[[ MATERIAL PROVIDED open ]]
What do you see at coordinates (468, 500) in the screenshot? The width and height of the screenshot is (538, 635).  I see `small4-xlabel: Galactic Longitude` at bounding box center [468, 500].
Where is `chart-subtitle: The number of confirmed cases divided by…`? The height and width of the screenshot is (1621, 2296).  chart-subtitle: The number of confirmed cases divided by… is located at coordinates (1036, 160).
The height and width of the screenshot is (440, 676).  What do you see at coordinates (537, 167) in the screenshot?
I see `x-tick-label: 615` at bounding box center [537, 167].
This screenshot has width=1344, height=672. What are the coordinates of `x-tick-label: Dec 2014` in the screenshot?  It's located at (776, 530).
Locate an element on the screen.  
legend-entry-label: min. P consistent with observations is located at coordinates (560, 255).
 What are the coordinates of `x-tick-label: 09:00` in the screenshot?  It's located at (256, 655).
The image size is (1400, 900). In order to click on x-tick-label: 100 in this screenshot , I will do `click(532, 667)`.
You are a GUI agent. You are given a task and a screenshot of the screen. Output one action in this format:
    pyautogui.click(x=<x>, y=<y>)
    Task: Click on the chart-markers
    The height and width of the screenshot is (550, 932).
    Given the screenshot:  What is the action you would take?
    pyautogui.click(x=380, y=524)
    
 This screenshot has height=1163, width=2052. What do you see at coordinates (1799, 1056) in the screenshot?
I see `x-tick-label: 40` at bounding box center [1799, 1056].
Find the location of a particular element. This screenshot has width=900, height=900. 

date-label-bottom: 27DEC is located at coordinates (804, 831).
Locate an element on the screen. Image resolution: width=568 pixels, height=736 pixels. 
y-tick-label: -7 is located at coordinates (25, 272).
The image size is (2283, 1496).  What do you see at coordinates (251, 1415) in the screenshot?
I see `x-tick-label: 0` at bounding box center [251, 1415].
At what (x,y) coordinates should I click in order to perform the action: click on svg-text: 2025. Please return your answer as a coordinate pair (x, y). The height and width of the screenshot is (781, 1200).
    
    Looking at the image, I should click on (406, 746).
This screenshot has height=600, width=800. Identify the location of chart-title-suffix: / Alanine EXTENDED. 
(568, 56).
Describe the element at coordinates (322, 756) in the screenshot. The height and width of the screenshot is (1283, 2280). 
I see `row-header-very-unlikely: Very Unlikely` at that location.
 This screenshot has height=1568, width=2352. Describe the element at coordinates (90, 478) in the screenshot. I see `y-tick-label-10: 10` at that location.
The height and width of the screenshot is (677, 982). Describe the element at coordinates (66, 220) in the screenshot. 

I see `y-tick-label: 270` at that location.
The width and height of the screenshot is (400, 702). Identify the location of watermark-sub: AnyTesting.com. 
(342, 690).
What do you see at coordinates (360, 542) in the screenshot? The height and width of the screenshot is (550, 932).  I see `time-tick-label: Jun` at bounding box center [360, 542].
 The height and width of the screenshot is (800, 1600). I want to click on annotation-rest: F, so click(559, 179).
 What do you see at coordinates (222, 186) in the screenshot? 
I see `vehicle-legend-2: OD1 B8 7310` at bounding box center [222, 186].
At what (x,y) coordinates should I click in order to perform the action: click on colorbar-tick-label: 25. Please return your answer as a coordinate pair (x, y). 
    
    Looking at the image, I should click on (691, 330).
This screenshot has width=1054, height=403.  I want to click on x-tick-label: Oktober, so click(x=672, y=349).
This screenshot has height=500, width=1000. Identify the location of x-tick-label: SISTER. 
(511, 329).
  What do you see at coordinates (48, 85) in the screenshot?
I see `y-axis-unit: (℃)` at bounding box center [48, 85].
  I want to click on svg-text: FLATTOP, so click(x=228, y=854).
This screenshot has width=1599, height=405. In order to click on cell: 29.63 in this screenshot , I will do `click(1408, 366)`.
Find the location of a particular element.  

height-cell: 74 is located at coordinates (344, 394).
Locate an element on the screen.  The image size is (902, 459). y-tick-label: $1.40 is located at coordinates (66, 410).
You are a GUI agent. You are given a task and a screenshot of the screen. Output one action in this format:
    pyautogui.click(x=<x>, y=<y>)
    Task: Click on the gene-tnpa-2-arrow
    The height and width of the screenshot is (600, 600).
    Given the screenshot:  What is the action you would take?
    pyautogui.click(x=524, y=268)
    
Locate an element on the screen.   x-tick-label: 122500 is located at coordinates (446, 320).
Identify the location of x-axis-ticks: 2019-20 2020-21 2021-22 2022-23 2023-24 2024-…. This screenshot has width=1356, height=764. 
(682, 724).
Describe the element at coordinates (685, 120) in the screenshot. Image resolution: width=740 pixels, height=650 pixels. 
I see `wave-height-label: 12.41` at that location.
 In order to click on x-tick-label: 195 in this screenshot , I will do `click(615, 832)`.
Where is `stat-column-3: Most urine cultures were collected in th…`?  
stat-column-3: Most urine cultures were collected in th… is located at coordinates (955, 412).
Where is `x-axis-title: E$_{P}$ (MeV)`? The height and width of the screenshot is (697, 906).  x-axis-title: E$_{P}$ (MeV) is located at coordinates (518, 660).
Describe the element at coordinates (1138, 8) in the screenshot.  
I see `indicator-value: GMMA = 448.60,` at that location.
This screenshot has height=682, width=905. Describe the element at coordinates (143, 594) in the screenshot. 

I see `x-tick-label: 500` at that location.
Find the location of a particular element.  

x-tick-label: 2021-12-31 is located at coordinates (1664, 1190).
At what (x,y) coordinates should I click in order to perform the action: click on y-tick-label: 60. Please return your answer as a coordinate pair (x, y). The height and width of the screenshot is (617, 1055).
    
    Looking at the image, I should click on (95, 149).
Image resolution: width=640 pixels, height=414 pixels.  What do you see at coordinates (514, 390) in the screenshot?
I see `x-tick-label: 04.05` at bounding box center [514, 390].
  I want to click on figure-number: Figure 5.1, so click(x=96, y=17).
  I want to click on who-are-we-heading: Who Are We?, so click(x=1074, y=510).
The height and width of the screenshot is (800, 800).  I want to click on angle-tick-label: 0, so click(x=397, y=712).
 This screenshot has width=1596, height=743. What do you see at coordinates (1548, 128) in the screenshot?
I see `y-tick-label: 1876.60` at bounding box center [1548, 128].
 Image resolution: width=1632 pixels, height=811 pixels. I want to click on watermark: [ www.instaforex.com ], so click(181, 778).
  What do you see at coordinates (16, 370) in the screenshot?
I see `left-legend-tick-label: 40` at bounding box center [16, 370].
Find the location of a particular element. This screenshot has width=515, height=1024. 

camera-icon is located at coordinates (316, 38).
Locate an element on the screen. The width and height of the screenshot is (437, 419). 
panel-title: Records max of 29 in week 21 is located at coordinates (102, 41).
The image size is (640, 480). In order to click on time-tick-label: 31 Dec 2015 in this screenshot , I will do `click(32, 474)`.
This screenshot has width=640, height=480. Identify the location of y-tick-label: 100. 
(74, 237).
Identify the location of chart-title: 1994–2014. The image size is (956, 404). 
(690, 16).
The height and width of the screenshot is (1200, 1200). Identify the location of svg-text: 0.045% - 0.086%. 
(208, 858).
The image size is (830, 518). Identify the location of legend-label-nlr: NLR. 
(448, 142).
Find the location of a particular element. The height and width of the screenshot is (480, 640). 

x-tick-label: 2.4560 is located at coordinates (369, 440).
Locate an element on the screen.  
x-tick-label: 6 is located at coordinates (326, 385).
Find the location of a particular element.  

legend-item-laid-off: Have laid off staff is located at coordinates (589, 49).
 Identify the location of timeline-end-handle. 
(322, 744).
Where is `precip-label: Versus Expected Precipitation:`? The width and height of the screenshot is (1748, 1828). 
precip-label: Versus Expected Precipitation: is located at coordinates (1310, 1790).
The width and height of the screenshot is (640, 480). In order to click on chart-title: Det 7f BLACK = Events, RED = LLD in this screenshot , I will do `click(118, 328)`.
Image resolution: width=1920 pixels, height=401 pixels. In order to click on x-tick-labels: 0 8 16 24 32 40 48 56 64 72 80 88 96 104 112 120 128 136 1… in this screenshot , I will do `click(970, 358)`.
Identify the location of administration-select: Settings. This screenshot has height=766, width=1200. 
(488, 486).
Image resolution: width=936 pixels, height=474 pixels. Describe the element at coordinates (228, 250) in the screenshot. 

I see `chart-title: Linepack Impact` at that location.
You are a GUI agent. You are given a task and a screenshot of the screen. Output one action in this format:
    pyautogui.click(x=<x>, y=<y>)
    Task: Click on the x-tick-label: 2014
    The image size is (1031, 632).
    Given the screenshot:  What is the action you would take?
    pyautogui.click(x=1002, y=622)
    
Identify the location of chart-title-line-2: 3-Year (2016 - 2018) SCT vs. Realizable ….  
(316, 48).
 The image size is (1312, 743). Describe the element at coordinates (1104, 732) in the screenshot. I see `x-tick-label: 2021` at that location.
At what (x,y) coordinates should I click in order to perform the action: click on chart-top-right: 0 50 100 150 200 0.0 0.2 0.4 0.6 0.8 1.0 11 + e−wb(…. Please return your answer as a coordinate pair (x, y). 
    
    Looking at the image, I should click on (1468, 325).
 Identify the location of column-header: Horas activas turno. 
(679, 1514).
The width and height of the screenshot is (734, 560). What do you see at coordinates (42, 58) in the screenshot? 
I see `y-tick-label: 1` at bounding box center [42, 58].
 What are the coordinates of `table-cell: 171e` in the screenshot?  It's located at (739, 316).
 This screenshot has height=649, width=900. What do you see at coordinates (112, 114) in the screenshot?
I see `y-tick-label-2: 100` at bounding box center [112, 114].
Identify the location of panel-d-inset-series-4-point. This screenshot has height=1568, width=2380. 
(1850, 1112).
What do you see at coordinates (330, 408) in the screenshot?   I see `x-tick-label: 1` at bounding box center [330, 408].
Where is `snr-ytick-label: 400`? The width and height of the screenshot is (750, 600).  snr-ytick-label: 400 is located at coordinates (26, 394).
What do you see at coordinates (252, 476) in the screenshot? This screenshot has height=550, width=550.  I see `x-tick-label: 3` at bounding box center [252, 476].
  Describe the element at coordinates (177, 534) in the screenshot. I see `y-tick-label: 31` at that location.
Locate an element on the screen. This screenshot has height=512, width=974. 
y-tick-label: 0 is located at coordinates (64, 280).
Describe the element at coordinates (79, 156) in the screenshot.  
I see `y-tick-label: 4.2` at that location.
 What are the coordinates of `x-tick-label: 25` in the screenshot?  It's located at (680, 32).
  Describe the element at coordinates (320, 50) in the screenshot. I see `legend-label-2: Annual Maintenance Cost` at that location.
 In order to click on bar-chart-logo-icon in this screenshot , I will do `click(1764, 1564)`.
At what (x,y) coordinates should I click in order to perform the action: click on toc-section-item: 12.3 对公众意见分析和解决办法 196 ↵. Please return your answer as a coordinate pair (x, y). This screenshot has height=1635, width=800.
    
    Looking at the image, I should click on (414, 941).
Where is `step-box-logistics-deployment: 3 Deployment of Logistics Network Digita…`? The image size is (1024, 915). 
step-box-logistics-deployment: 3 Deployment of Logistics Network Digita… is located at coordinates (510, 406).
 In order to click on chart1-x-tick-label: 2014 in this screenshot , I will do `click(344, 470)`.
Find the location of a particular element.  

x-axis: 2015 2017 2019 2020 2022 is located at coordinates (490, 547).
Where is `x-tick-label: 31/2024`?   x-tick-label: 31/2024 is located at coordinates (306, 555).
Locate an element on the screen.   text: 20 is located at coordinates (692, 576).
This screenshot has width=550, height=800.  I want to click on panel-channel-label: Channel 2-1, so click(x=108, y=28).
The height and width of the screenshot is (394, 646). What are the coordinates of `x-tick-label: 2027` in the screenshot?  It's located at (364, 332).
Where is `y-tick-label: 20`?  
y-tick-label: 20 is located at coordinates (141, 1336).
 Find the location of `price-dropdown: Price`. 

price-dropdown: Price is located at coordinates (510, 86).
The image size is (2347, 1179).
[[ MATERIAL PROVIDED closed ]]
YOUR INSTRUCTIONS:
Copy out the data again, unchanged, from the line containing "is (1748, 1828)." up to and including the line containing "The image size is (1312, 743).".

RESPONSE BOX:
Where is `precip-label: Versus Expected Precipitation:`? The width and height of the screenshot is (1748, 1828). 
precip-label: Versus Expected Precipitation: is located at coordinates (1310, 1790).
The width and height of the screenshot is (640, 480). In order to click on chart-title: Det 7f BLACK = Events, RED = LLD in this screenshot , I will do `click(118, 328)`.
Image resolution: width=1920 pixels, height=401 pixels. In order to click on x-tick-labels: 0 8 16 24 32 40 48 56 64 72 80 88 96 104 112 120 128 136 1… in this screenshot , I will do `click(970, 358)`.
Identify the location of administration-select: Settings. This screenshot has height=766, width=1200. 
(488, 486).
Image resolution: width=936 pixels, height=474 pixels. Describe the element at coordinates (228, 250) in the screenshot. 

I see `chart-title: Linepack Impact` at that location.
You are a GUI agent. You are given a task and a screenshot of the screen. Output one action in this format:
    pyautogui.click(x=<x>, y=<y>)
    Task: Click on the x-tick-label: 2014
    The image size is (1031, 632).
    Given the screenshot:  What is the action you would take?
    pyautogui.click(x=1002, y=622)
    
Identify the location of chart-title-line-2: 3-Year (2016 - 2018) SCT vs. Realizable ….  
(316, 48).
 The image size is (1312, 743). Describe the element at coordinates (1104, 732) in the screenshot. I see `x-tick-label: 2021` at that location.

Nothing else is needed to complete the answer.